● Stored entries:
Start of Block

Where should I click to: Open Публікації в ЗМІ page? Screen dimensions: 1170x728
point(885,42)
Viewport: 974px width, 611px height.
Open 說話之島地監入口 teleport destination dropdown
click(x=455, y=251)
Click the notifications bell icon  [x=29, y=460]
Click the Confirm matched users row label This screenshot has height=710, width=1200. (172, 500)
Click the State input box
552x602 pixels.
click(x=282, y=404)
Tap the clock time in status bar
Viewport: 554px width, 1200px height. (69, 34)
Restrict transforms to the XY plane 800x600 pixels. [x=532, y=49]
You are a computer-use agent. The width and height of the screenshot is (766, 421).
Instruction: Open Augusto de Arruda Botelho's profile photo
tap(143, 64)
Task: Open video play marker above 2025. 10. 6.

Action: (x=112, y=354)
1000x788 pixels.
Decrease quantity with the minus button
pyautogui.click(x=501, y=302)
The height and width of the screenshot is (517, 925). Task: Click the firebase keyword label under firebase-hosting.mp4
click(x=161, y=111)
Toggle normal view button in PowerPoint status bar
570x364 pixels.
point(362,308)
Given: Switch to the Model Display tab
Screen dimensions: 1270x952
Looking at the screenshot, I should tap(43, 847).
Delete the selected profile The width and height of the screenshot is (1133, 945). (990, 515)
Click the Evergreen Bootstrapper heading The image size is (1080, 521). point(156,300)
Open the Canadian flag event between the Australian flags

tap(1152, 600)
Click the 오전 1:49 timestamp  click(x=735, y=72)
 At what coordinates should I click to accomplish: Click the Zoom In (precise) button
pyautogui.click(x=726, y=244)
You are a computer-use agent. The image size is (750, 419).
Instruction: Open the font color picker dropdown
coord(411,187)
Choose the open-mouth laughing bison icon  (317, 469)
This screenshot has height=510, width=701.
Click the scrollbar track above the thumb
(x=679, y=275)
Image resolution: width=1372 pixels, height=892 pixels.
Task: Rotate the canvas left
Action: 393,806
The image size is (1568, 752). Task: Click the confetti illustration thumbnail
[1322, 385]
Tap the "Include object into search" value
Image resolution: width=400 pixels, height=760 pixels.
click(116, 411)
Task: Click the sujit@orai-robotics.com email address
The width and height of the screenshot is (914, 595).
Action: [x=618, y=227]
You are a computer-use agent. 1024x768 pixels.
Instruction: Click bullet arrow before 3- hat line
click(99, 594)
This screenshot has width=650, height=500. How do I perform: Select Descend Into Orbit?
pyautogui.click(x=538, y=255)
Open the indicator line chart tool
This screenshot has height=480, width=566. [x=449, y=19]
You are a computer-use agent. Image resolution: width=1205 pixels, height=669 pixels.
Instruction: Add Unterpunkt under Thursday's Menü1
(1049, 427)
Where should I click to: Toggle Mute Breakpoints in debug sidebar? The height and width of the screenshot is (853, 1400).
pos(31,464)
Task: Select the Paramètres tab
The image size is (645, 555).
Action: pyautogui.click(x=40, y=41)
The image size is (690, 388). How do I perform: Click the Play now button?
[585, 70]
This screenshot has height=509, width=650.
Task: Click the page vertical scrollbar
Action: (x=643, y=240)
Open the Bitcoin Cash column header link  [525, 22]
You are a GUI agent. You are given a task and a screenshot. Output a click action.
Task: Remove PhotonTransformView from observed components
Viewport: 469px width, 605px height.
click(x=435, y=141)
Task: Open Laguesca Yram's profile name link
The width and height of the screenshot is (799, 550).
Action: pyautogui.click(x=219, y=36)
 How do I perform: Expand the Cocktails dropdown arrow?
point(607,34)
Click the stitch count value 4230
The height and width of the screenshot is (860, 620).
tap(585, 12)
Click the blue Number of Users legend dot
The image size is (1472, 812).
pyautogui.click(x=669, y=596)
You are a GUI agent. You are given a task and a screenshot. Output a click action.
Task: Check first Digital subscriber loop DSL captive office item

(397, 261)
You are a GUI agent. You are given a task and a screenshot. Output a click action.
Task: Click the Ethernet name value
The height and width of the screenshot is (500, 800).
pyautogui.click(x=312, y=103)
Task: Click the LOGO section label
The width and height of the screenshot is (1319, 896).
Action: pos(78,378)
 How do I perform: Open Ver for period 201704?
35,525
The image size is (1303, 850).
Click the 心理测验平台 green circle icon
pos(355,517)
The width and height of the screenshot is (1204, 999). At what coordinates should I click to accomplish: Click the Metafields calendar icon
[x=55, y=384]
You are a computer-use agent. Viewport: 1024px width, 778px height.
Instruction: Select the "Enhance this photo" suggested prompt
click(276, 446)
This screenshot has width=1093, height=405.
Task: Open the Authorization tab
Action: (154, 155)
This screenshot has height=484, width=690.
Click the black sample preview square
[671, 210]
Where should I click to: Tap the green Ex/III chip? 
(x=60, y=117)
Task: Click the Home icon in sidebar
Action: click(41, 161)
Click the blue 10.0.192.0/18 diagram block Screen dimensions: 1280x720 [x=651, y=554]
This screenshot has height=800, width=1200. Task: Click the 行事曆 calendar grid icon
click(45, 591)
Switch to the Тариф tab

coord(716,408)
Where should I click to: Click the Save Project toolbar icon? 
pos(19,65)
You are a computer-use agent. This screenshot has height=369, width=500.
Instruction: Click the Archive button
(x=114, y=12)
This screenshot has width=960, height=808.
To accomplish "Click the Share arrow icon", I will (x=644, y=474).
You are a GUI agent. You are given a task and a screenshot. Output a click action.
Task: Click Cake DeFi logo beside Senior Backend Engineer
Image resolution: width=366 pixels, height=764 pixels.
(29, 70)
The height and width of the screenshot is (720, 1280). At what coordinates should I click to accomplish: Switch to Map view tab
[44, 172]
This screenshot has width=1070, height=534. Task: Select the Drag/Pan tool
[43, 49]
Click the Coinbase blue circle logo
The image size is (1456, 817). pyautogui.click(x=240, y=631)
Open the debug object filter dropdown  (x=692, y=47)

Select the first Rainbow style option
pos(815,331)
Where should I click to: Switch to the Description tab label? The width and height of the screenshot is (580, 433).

End of Block

● Work required: Output all of the data above without any alteration.

● Completed exercise:
Where should I click to: Open Публікації в ЗМІ page? Screen dimensions: 1170x728
point(885,42)
Viewport: 974px width, 611px height.
Open 說話之島地監入口 teleport destination dropdown
click(x=455, y=251)
Click the notifications bell icon  [x=29, y=460]
Click the Confirm matched users row label This screenshot has height=710, width=1200. (172, 500)
Click the State input box
552x602 pixels.
click(x=282, y=404)
Tap the clock time in status bar
Viewport: 554px width, 1200px height. (69, 34)
Restrict transforms to the XY plane 800x600 pixels. [x=532, y=49]
You are a computer-use agent. The width and height of the screenshot is (766, 421).
Instruction: Open Augusto de Arruda Botelho's profile photo
tap(143, 64)
Task: Open video play marker above 2025. 10. 6.

Action: (x=112, y=354)
1000x788 pixels.
Decrease quantity with the minus button
pyautogui.click(x=501, y=302)
The height and width of the screenshot is (517, 925). Task: Click the firebase keyword label under firebase-hosting.mp4
click(x=161, y=111)
Toggle normal view button in PowerPoint status bar
570x364 pixels.
point(362,308)
Given: Switch to the Model Display tab
Screen dimensions: 1270x952
Looking at the screenshot, I should tap(43, 847).
Delete the selected profile The width and height of the screenshot is (1133, 945). (990, 515)
Click the Evergreen Bootstrapper heading The image size is (1080, 521). point(156,300)
Open the Canadian flag event between the Australian flags

tap(1152, 600)
Click the 오전 1:49 timestamp  click(x=735, y=72)
 At what coordinates should I click to accomplish: Click the Zoom In (precise) button
pyautogui.click(x=726, y=244)
You are a computer-use agent. The image size is (750, 419).
Instruction: Open the font color picker dropdown
coord(411,187)
Choose the open-mouth laughing bison icon  (317, 469)
This screenshot has height=510, width=701.
Click the scrollbar track above the thumb
(x=679, y=275)
Image resolution: width=1372 pixels, height=892 pixels.
Task: Rotate the canvas left
Action: 393,806
The image size is (1568, 752). Task: Click the confetti illustration thumbnail
[1322, 385]
Tap the "Include object into search" value
Image resolution: width=400 pixels, height=760 pixels.
click(116, 411)
Task: Click the sujit@orai-robotics.com email address
The width and height of the screenshot is (914, 595).
Action: [x=618, y=227]
You are a computer-use agent. 1024x768 pixels.
Instruction: Click bullet arrow before 3- hat line
click(99, 594)
This screenshot has width=650, height=500. How do I perform: Select Descend Into Orbit?
pyautogui.click(x=538, y=255)
Open the indicator line chart tool
This screenshot has height=480, width=566. [x=449, y=19]
You are a computer-use agent. Image resolution: width=1205 pixels, height=669 pixels.
Instruction: Add Unterpunkt under Thursday's Menü1
(1049, 427)
Where should I click to: Toggle Mute Breakpoints in debug sidebar? The height and width of the screenshot is (853, 1400).
pos(31,464)
Task: Select the Paramètres tab
The image size is (645, 555).
Action: pyautogui.click(x=40, y=41)
The image size is (690, 388). How do I perform: Click the Play now button?
[585, 70]
This screenshot has height=509, width=650.
Task: Click the page vertical scrollbar
Action: (x=643, y=240)
Open the Bitcoin Cash column header link  [525, 22]
You are a GUI agent. You are given a task and a screenshot. Output a click action.
Task: Remove PhotonTransformView from observed components
Viewport: 469px width, 605px height.
click(x=435, y=141)
Task: Open Laguesca Yram's profile name link
The width and height of the screenshot is (799, 550).
Action: pyautogui.click(x=219, y=36)
 How do I perform: Expand the Cocktails dropdown arrow?
point(607,34)
Click the stitch count value 4230
The height and width of the screenshot is (860, 620).
tap(585, 12)
Click the blue Number of Users legend dot
The image size is (1472, 812).
pyautogui.click(x=669, y=596)
You are a GUI agent. You are given a task and a screenshot. Output a click action.
Task: Check first Digital subscriber loop DSL captive office item

(397, 261)
You are a GUI agent. You are given a task and a screenshot. Output a click action.
Task: Click the Ethernet name value
The height and width of the screenshot is (500, 800).
pyautogui.click(x=312, y=103)
Task: Click the LOGO section label
The width and height of the screenshot is (1319, 896).
Action: pos(78,378)
 How do I perform: Open Ver for period 201704?
35,525
The image size is (1303, 850).
Click the 心理测验平台 green circle icon
pos(355,517)
The width and height of the screenshot is (1204, 999). At what coordinates should I click to accomplish: Click the Metafields calendar icon
[x=55, y=384]
You are a computer-use agent. Viewport: 1024px width, 778px height.
Instruction: Select the "Enhance this photo" suggested prompt
click(276, 446)
This screenshot has width=1093, height=405.
Task: Open the Authorization tab
Action: (154, 155)
This screenshot has height=484, width=690.
Click the black sample preview square
[671, 210]
Where should I click to: Tap the green Ex/III chip? 
(x=60, y=117)
Task: Click the Home icon in sidebar
Action: click(41, 161)
Click the blue 10.0.192.0/18 diagram block Screen dimensions: 1280x720 [x=651, y=554]
This screenshot has height=800, width=1200. Task: Click the 行事曆 calendar grid icon
click(45, 591)
Switch to the Тариф tab

coord(716,408)
Where should I click to: Click the Save Project toolbar icon? 
pos(19,65)
You are a computer-use agent. This screenshot has height=369, width=500.
Instruction: Click the Archive button
(x=114, y=12)
This screenshot has width=960, height=808.
To accomplish "Click the Share arrow icon", I will (x=644, y=474).
You are a GUI agent. You are given a task and a screenshot. Output a click action.
Task: Click Cake DeFi logo beside Senior Backend Engineer
Image resolution: width=366 pixels, height=764 pixels.
(29, 70)
The height and width of the screenshot is (720, 1280). At what coordinates should I click to accomplish: Switch to Map view tab
[44, 172]
This screenshot has width=1070, height=534. Task: Select the Drag/Pan tool
[43, 49]
Click the Coinbase blue circle logo
The image size is (1456, 817). pyautogui.click(x=240, y=631)
Open the debug object filter dropdown  (x=692, y=47)

Select the first Rainbow style option
pos(815,331)
Where should I click to: Switch to the Description tab label? The width and height of the screenshot is (580, 433).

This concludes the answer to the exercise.